Sally, who lives next door but one to me, is another regular. We usually travel in together on the bus. She lost her husband recently. He went off with a barmaid from the Crown and Thorns. No real loss. In fact he’d been gone a fortnight before she’d even noticed.
Sally’s forte when it comes to knitting – bed socks. She can usually knit two pairs in one meeting. Those needles of hers move so quickly it makes you dizzy just watching.
Then of course you’ve got Brenda. Not been in the group long but turning out to be quite a stalwart. Married to the local undertaker. She can be a veritable mine of local gossip. Scarves are her thing. Never seen her knit anything else. Mind you she can get a bit carried away. The scarf she was working on last month, a present for her grandson, stretched from the Crime & Thrillers section in one corner of the library right the way across to the Childcare Section in the other corner.
Finally there’s Miranda. Bit of a dark horse. Doesn’t talk much about her private life. But Sally reckons she saw her coming out of one of those new flats in town holding hands with a woman. Not that I’ve got anything against that sort of thing. All to their own I say. And she’s a lovely knitter. She’s presently working on an Aron cardigan. Very complicated pattern.
Anyway, killing Peter, he’s my husband, or was, been married 33 years this July, that’s what made me a little late. It was putting all the different bits of his body into freezer bags – took me longer than I thought it would.
Then I had to move the raspberries out of the chest freezer and put them in the small stand up freezer in the kitchen to make room for his head. Surprising how big his head was considering what a small man he was.
So, I nearly missed the bus. Fortunately Sally was at the bus stop and made the driver wait as I hurried up the hill. “You look awful’” she said as we sat down. “I feel it,” I said, “I shouldn’t be running for buses at my age.”

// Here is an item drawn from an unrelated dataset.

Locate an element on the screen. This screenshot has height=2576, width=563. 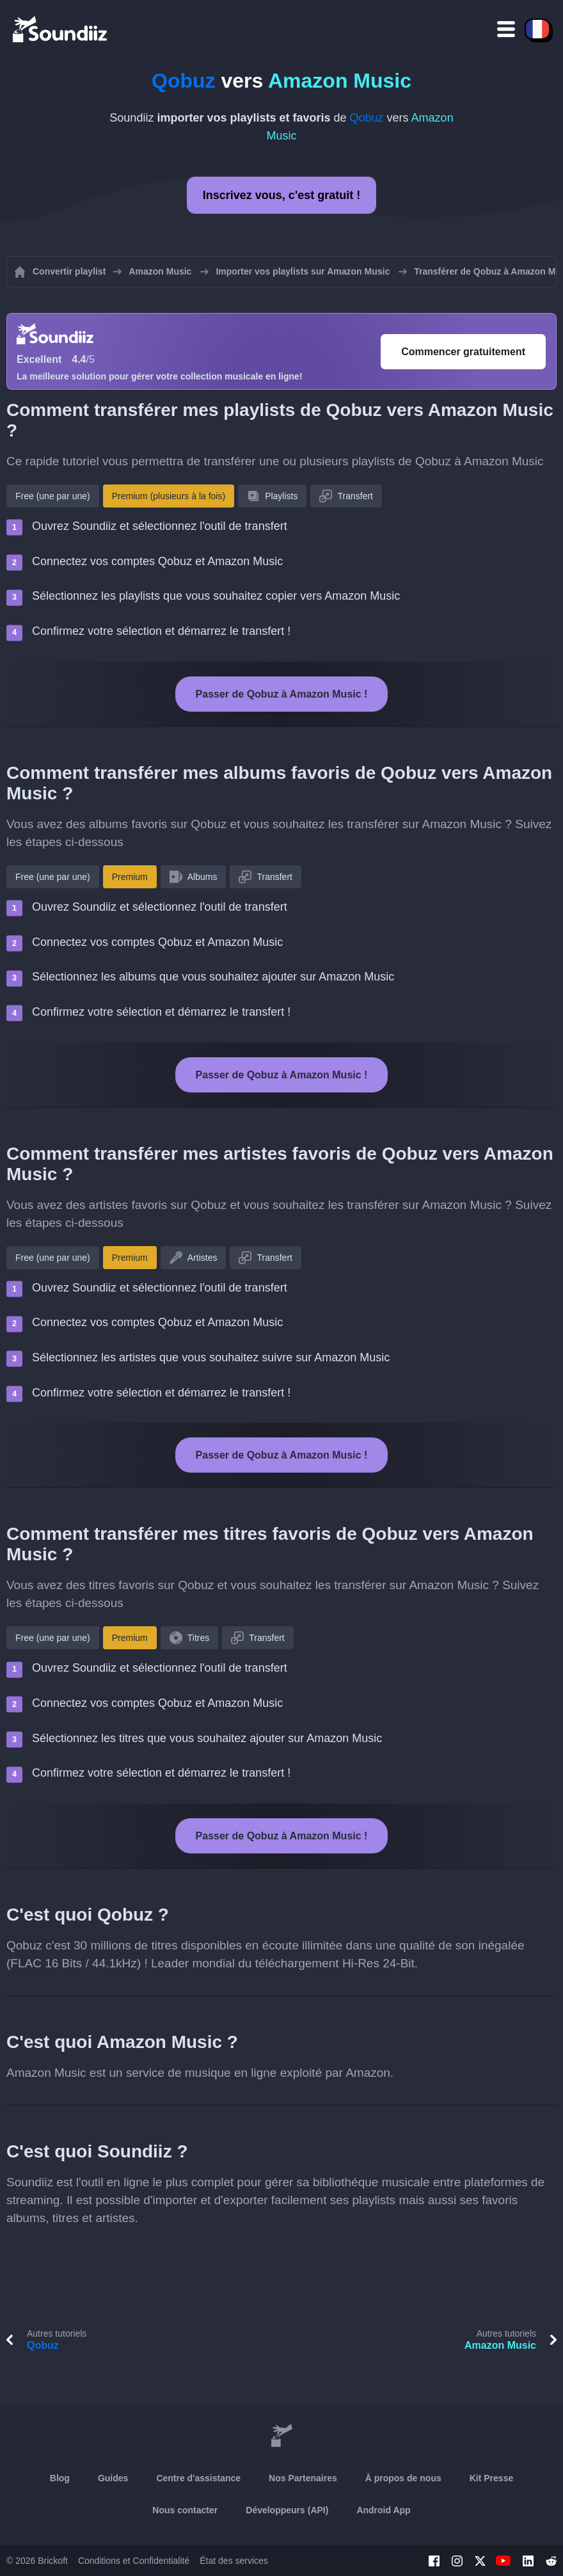
À propos de nous is located at coordinates (403, 2478).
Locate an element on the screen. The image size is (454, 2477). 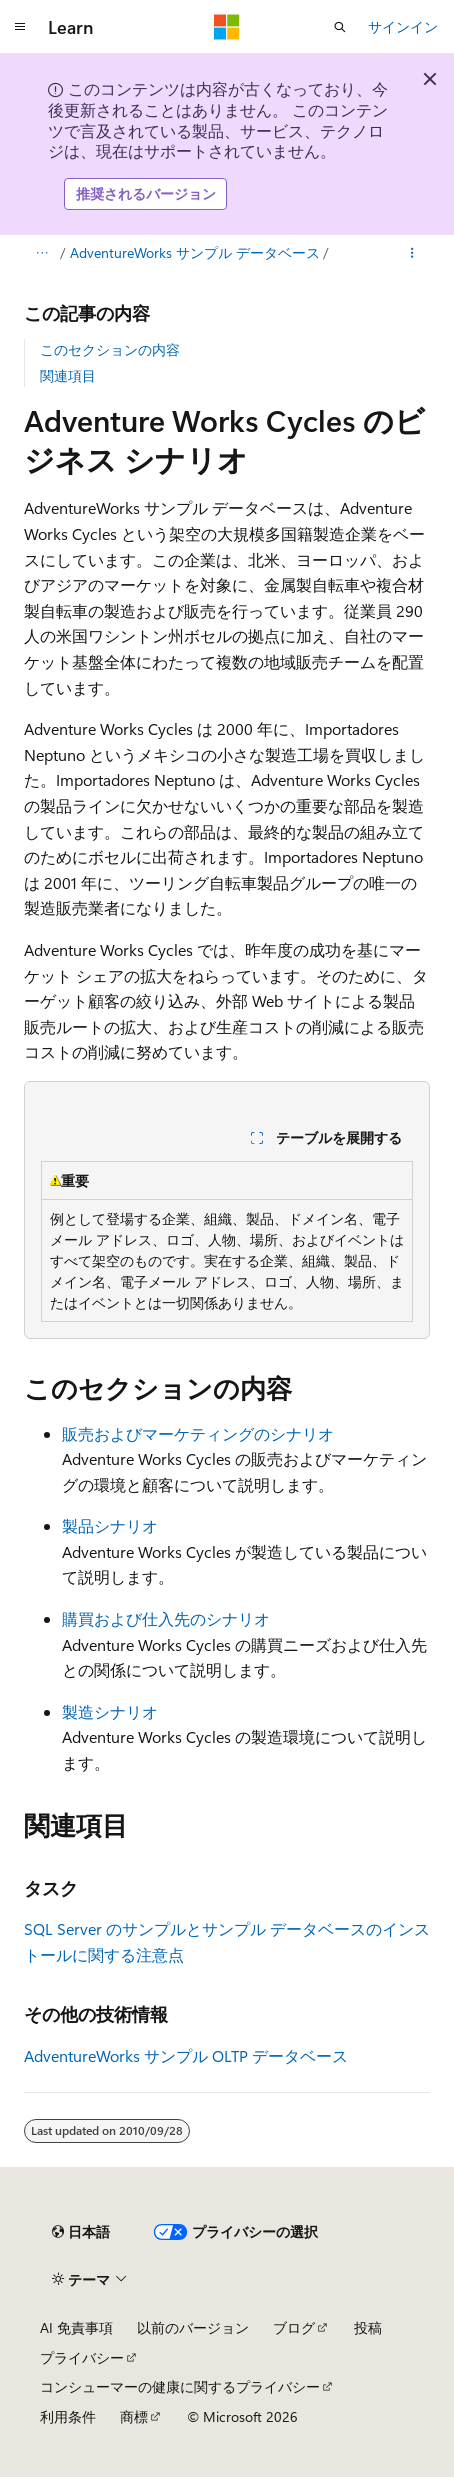
[グローバル ナビゲーション] is located at coordinates (20, 27).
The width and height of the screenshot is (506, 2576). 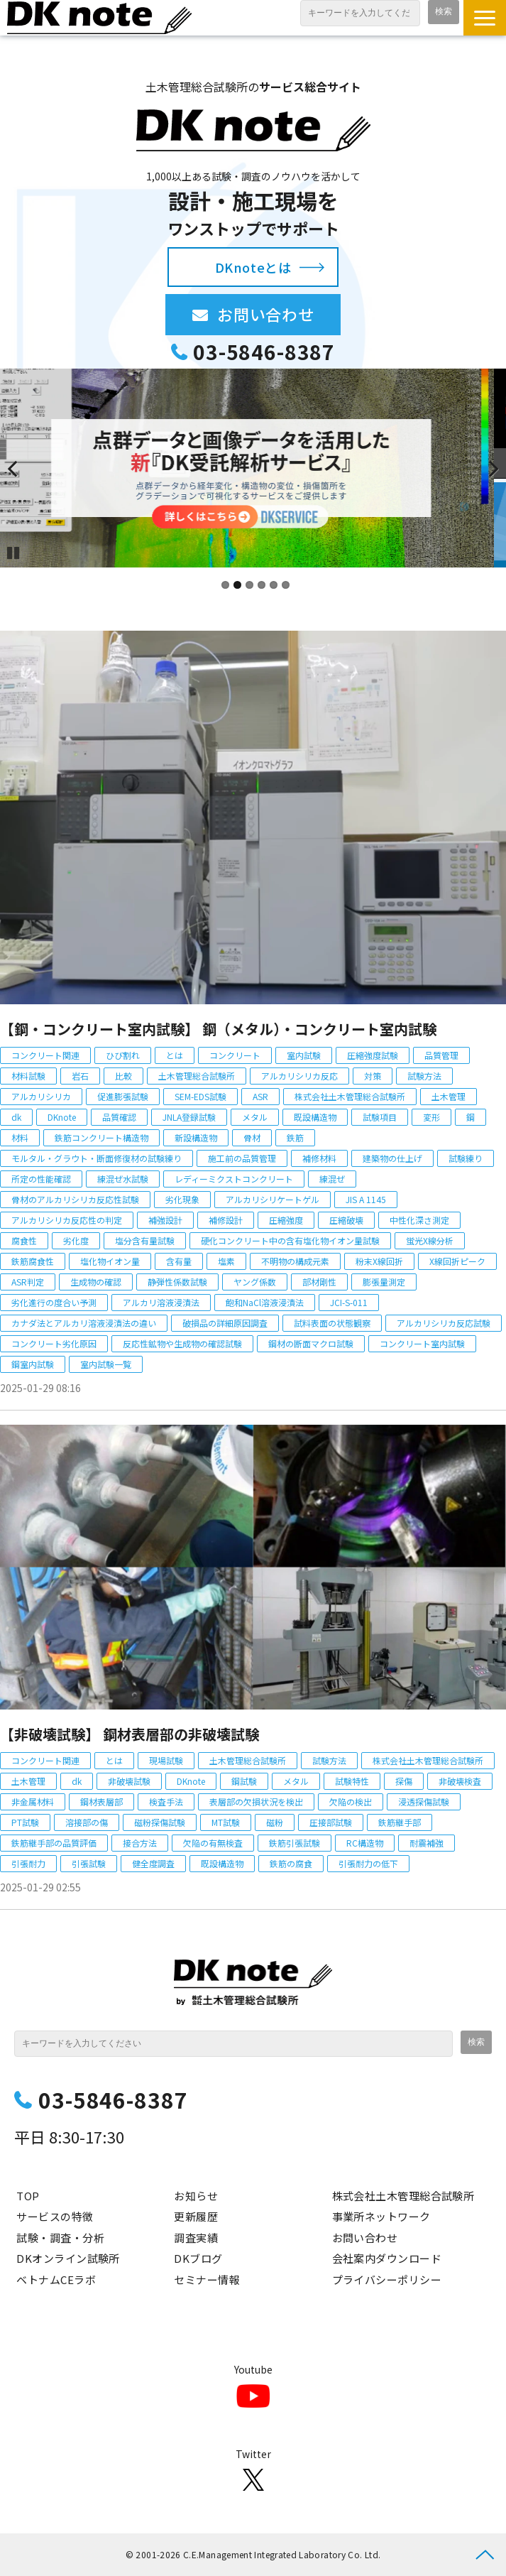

“Is that blood on the cuff of you blouse?” she said. I nodded, wondering how much I should tell her, what with the bus being somewhat crowded. It always is on a Tuesday – market day in town. “Had a bit of an accident with the carving knife”, I told her. “Tell you more later.”

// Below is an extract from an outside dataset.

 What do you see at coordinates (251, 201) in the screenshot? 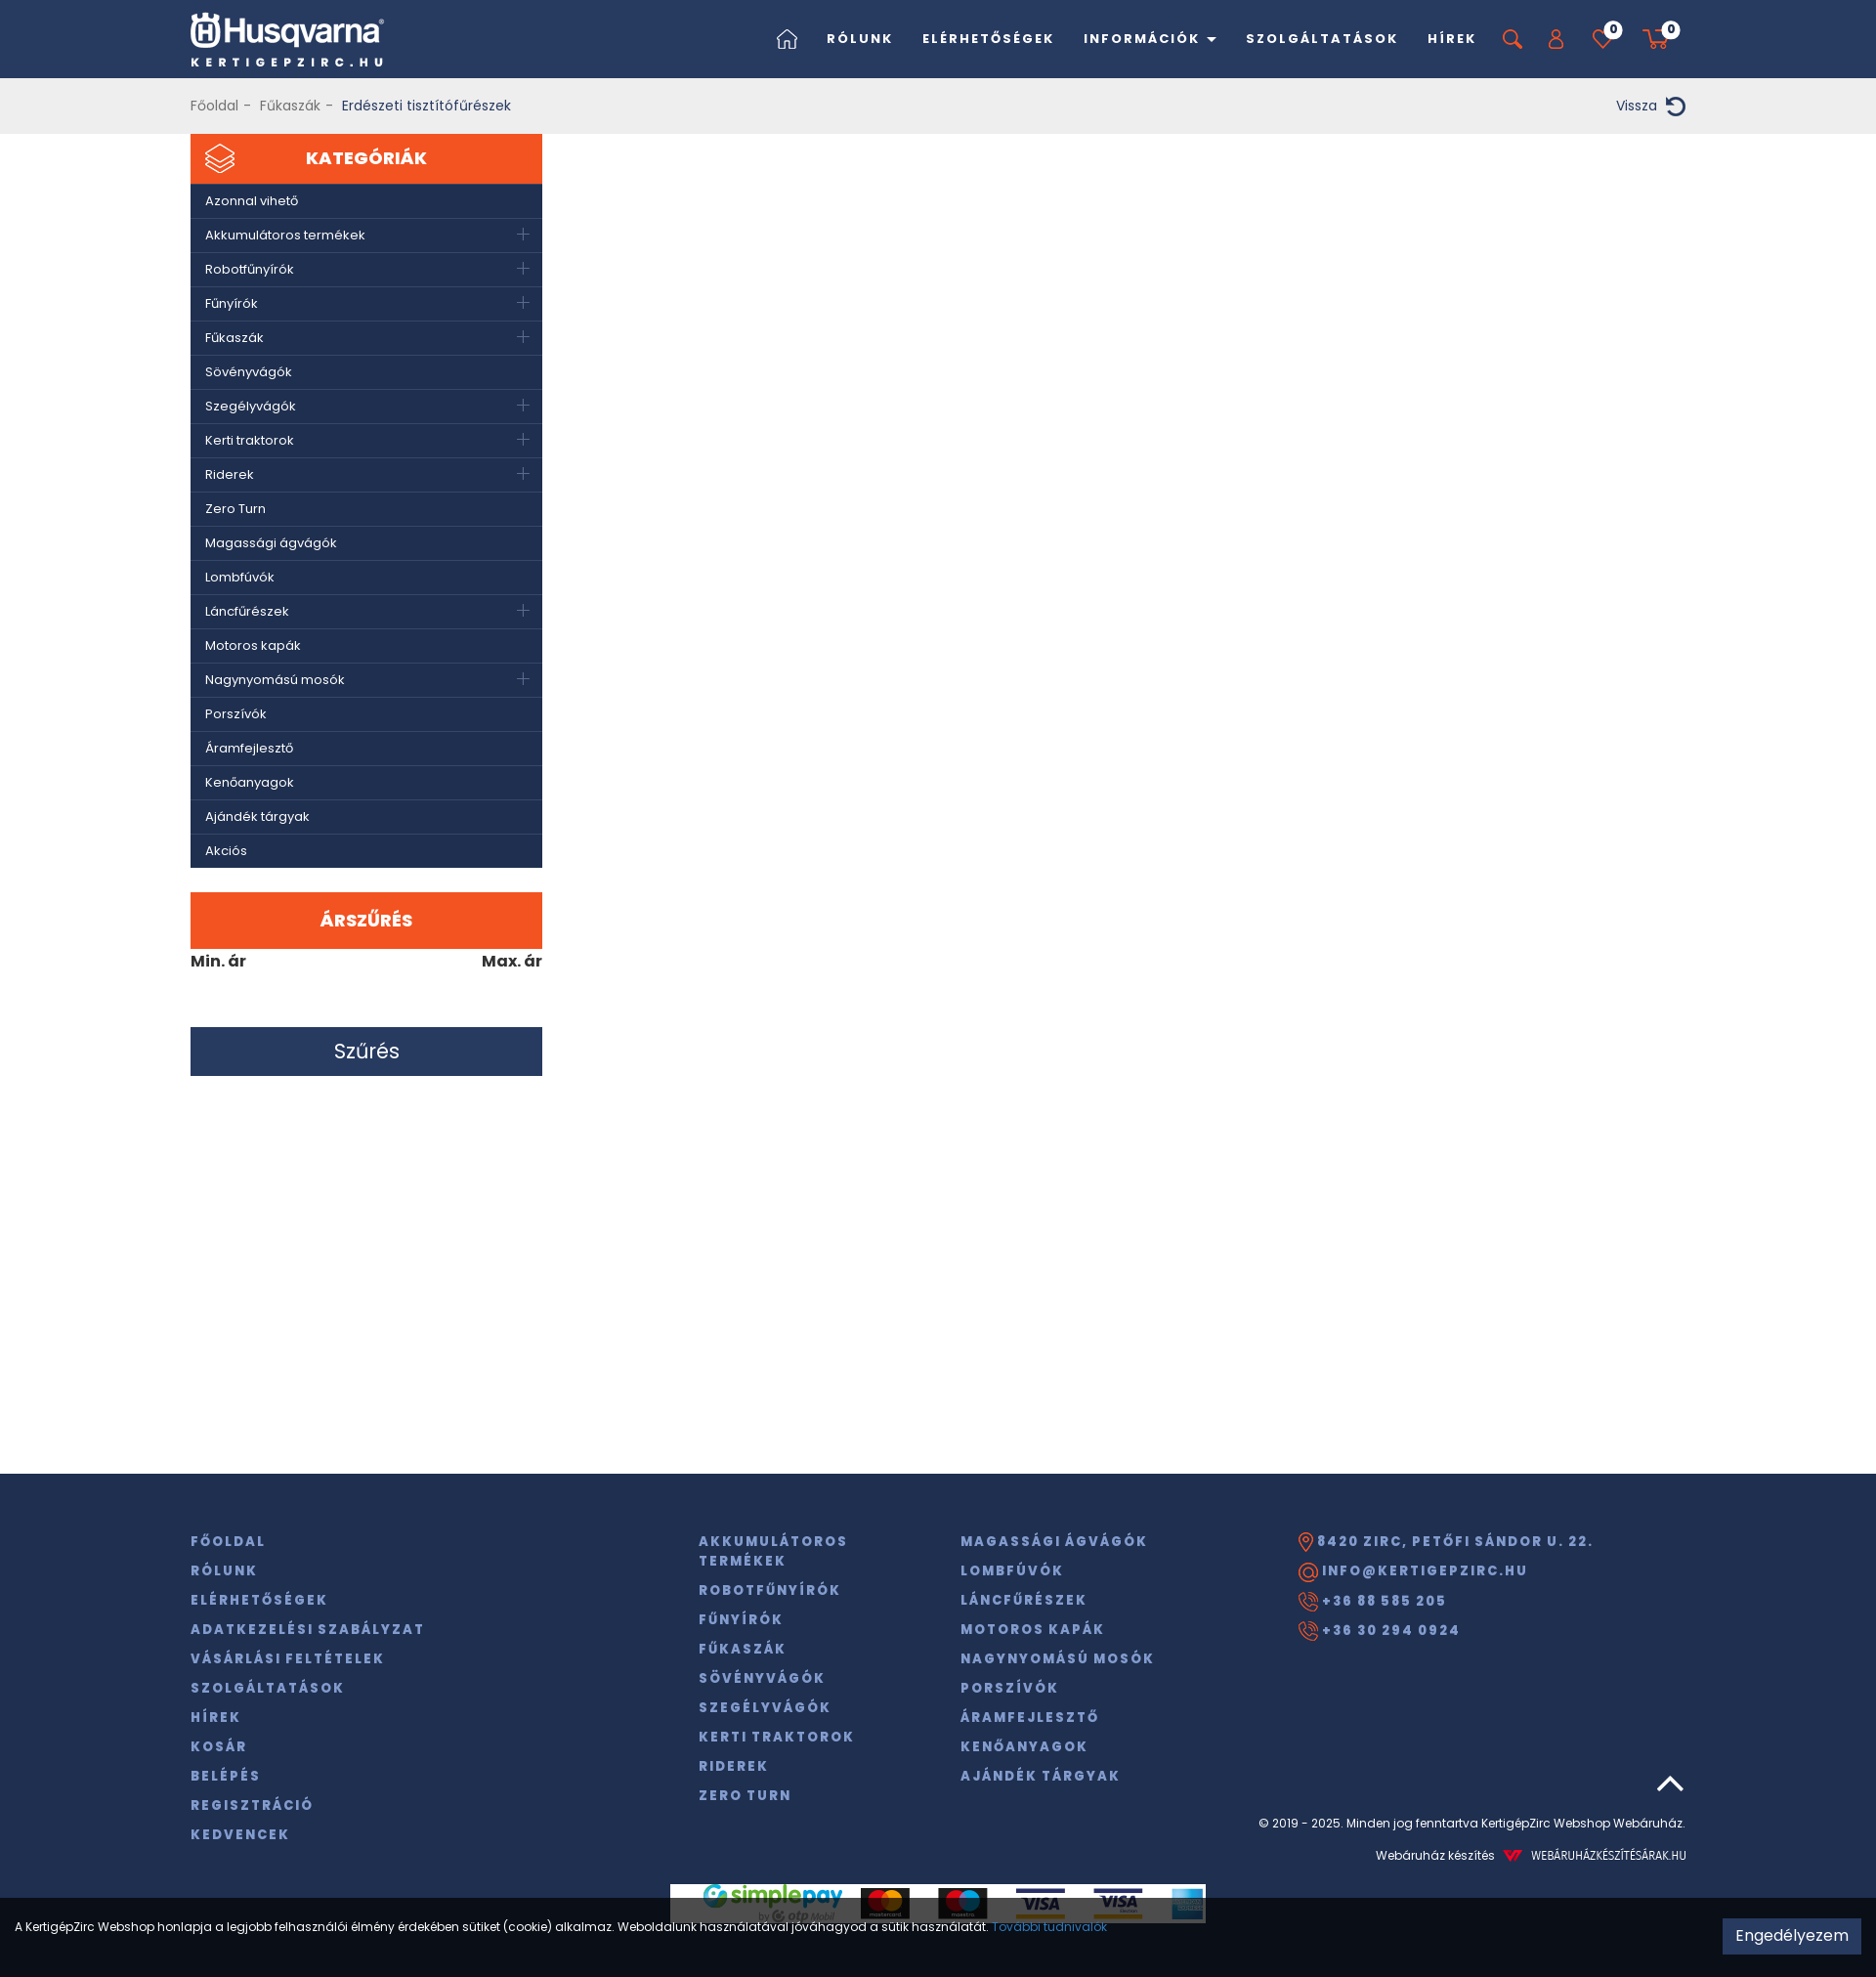
I see `Azonnal vihető` at bounding box center [251, 201].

“If it is blood,” she said, “I’ve got a mixture at home for getting rid of it. It was a recipe I found in Woman’s Weekly years ago. Works a treat.”
She’s a dear is Sally and a good friend but she does go on a bit sometimes. And as for recipes and concoctions of one sort or another she’s got a cupboard full of them. Whenever I go round she’s always mixing something or has her latest cure-all boiling away on the cooker. She once gave me an ointment she’d made for getting red wine out of the carpet. Said she found it in an old book about stain removals she’d found in the Save The Children shop.
The spilt wine had been his of course. I never touch the stuff. Brings on my migraines. I sometimes have a small sherry on a Sunday. My little treat while I’m cooking the Sunday roast. And I’ll push the boat out at Christmas and have a bucks fizz with my turkey.
He’d had one too many, as usual. I remember telling him to get a coaster and put his glass on the coffee table. But he ignored me. Nothing unusual there.
Thought he knew better. Balanced it on the arm of his chair and the next thing it was all over the new cream carpet.
I tried Sally’s ointment. It smelt quite nice. She told me she’d mixed in some lavender. “Rub it in gently,” she’d told me, “Leave it over night and in the morning it’ll look as good as new.”
When I came down next morning the wine had gone but so had a patch of the carpet. Great big hole where the wine spill had been. I didn’t say anything to Sally. She would have been mortified. I got a small rug from Debenhams. It covers up the hole quite nicely.
Don’t have to worry about spilt red wine now. What with him being dead. But I will have to get that blood off the kitchen walls. I wonder if Sally’s got something for that. Must ask her after the knitting group.